How is Seattle keeping track of its multi-billion dollar capital improvements?

Mr. Lyttle recently spoke to journalist Phil Fine about the challenges of running Seattle-Tacoma.


At Seattle-Tacoma Intl. Airport, it’s Lance Lyttle’s job to keep track of US$3.2 billion in capital improvements. And Mr. Lyttle, now Seattle-Tacoma’s Managing Director, is certainly up to the task. As former chief operating officer of Houston’s three airports, he oversaw more than $3 billion in improvements. And at Hartsfield-Jackson Atlanta Intl. Airport, he helped oversee a capital budget double that amount. Mr. Lyttle, who may be the first Jamaican-born manager of a US airport, recently spoke to journalist Phil Fine about the challenges of running Seattle-Tacoma, now America’s ninth-busiest airport, as well as one which handled a record 45.7 million passengers last year. 

The Washington Examiner, a weekly paper based in Washington, D.C., recently listed Sea-Tac as one of the 10 worst airports in America – mainly, it seems, because of delayed flights.

That’s a surprise. Because official numbers say otherwise. In 2016, the U.S. Bureau of Transportation notes, 83 per cent of our flights arrived on time, putting us in no. 10 spot. Moreover, 87 per cent of our flights left on schedule, putting us in no. 3 spot – up one notch from 2015. Want more proof? Go to FlightStats, the global flight tracker. There, you’ll find that for 2016, 88 per cent of Alaska Airlines’ flights arrived and departed on time. And since Alaska Airlines represents 50 per cent of our total traffic, we’re obviously doing something right! Keep in mind that the results of any airport survey vary with the time of day. One survey will show that we’re one of the worst airports; another, that we’re one of the best. Still, we take any criticism seriously. If a traveller, for example, says our washrooms are dirty, we’ll look into it. But if he says our security screening is efficient, we’ll work hard to keep it that way, or even improve on it. We’re also considered kid-friendly. Just look at Red Tricycle, a California-based website that focuses on parenting.

One of its recent posts?  “Fly Easy: 11 Reasons Seattle-Tacoma Airport Rocks.”

Vancouver Intl. Airport, just 250 km. to the north, is obviously a strong rival – especially when it comes to trans-Pacific flights. Over the next 20 years, for example, it plans to spend C$5.6 billion, expanding its terminal and building new runways.

But we’ll be expanding as well – to the tune of US$3.2 billion. For starters, we’ll be building a new international arrivals building (price tag: US$660 million.  And it’s crucial we do so. Our current facility, opened in the 1970s, was designed to handle 1,200 people an hour. It’s now handling 800 an hour more.  But our new building will boost that number to 2,600, as well as eventually double our number of international flights and destinations.

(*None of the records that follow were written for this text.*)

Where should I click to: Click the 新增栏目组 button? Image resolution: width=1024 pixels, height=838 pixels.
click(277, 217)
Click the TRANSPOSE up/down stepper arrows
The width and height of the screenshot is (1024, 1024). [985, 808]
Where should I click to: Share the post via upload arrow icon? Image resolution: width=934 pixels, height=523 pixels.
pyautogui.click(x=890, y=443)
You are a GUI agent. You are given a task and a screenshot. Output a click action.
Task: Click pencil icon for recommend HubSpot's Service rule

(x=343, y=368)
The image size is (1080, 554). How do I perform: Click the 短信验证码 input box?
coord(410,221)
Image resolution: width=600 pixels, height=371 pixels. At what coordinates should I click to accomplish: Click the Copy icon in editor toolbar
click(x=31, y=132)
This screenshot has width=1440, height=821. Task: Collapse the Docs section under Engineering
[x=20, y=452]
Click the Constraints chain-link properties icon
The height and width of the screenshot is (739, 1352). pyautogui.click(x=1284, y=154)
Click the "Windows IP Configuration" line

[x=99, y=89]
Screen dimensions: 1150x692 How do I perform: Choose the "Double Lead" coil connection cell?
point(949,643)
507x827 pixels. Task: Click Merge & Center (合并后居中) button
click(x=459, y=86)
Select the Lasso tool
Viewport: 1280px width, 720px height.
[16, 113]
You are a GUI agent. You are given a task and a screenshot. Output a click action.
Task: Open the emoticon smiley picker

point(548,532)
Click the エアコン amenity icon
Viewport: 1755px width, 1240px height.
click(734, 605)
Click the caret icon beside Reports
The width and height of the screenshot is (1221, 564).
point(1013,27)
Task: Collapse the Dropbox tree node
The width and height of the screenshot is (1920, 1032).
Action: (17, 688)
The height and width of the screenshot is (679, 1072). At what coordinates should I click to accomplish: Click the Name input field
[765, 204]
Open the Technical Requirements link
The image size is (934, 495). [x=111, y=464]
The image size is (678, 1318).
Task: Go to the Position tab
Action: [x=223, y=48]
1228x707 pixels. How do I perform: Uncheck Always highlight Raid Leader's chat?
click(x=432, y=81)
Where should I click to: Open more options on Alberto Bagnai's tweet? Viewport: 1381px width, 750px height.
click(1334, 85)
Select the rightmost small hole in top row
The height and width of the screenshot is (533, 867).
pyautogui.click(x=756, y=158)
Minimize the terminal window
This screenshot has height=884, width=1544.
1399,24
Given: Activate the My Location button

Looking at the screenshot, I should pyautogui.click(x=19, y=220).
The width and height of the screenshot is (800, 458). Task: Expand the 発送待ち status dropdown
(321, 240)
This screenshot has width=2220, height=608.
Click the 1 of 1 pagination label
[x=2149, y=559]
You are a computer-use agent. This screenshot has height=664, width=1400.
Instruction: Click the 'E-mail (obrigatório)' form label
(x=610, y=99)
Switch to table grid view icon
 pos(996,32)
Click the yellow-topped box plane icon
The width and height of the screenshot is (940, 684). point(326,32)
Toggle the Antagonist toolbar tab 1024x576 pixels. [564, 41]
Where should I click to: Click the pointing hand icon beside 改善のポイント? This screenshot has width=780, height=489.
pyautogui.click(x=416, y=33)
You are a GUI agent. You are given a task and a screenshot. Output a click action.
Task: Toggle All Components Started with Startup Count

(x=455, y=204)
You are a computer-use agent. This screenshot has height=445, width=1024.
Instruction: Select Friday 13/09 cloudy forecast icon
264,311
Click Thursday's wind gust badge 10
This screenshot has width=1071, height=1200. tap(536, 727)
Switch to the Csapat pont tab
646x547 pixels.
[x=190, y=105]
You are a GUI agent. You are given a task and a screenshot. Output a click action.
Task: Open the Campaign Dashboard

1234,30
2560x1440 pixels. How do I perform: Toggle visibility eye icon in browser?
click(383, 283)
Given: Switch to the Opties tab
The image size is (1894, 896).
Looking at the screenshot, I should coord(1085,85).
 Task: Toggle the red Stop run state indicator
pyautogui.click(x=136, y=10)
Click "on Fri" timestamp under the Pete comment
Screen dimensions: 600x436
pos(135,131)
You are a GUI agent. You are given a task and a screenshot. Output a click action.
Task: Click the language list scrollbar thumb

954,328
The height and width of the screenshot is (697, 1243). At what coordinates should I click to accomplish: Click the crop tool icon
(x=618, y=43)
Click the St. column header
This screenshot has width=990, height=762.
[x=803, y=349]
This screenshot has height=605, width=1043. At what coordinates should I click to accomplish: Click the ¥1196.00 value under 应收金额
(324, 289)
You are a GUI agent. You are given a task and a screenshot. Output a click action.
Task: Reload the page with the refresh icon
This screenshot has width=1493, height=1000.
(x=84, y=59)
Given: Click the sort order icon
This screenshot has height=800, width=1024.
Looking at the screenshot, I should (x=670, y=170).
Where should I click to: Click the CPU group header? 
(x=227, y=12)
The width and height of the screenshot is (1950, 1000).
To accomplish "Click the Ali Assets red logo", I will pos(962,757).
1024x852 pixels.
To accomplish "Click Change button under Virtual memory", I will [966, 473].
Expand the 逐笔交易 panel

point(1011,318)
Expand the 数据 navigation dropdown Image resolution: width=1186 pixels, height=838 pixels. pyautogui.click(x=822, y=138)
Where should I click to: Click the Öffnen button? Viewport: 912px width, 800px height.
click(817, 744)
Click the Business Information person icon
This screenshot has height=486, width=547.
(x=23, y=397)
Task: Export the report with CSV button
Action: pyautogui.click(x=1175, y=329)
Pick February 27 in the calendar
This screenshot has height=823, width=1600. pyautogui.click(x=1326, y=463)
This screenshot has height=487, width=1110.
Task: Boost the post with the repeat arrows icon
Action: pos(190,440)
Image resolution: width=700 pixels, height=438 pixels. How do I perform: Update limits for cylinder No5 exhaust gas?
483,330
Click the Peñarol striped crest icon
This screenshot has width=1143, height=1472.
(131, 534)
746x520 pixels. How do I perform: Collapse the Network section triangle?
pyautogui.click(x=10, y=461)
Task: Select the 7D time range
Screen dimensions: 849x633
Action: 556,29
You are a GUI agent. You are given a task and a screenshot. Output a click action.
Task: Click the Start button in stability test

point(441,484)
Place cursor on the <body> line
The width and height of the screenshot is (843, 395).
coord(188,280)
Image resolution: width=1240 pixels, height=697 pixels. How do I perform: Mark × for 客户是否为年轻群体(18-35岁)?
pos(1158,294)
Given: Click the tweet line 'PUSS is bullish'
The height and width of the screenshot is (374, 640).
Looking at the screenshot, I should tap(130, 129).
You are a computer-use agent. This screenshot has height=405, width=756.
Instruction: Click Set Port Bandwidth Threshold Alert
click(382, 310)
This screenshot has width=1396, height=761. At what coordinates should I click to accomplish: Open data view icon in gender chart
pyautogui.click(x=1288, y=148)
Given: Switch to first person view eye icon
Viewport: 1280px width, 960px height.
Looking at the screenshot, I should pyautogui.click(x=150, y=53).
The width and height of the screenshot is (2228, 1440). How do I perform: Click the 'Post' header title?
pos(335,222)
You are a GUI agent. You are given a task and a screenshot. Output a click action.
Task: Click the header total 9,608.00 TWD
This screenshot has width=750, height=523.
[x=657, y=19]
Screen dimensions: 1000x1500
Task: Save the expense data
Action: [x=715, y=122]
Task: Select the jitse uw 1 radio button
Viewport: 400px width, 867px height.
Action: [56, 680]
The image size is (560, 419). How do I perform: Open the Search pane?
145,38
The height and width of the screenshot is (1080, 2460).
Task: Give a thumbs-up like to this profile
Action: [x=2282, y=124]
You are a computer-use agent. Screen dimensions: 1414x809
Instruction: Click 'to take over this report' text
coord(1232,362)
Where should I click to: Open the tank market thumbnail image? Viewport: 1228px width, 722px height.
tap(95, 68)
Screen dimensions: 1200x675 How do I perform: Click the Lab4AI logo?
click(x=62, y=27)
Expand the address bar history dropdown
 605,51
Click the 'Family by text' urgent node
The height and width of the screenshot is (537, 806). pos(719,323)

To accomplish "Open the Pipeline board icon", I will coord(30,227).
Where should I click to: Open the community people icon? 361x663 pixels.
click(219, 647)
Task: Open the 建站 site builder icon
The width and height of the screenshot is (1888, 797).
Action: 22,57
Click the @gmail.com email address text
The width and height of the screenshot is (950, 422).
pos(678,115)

So, you’ll obviously need more gates capable of serving wide-body planes.

And we’ll have them – 20 to be exact, eight more than now. We’ll also boast 80, instead of 30, passport check booths and kiosks; as well as seven bag claim carousels. Now, there are just four. And because we’ll have a single bag claim process, passengers won’t have to ride a train to the baggage claim. Perhaps even more important, the minimum passenger connection time will drop to 75 from 90 minutes.

And your other major capital project…

Is the renovation of our north satellite facility, home to Alaska Airlines, our most important tenant. Not only will the 44-year-old facility gain eight new gates, but it will be extended 240 feet to the west. We’ll also add an upper level mezzanine and a rooftop lounge, one with a view of the Olympic mountains. Phase one of the US$550-million project will be completed in 2019; phase two, in 2021.

Many parts of the U.S. are still in the doldrums, waiting for President Trump to make good on his promise of restarting the economic engine.

But our service area, the Seattle-Tacoma region, is growing like Topsy. Companies are expanding. And with corporate expansion comes more business travel. So, our airport must keep pace. We’ve wanted to expand for a few years now. But we were unable to do so until the economy got better. You might say we’re just now starting to catch up. A good thing, too; for the past three years, we’ve been the fastest-growing large hub airport in the U.S.

So how do you decide which routes to add?

By looking at which companies in our region – Amazon, Boeing, Expedia and Microsoft, for example – might be expanding. We’ll also look at specific demographics. If, for instance, the Indian, or south Asian community in the Seattle-Tacoma region is growing, we might consider introducing flights to India. Of course, I can’t say which cities we’re now targeting. That would tip our hand! Moreover, it’s the airlines, and not us, that will ultimately decide if they’ll come here.  So, we have to convince them they’ll make a profit. Moreover, any airline that might want to put us on its route map has to have a plane that’s capable of flying here.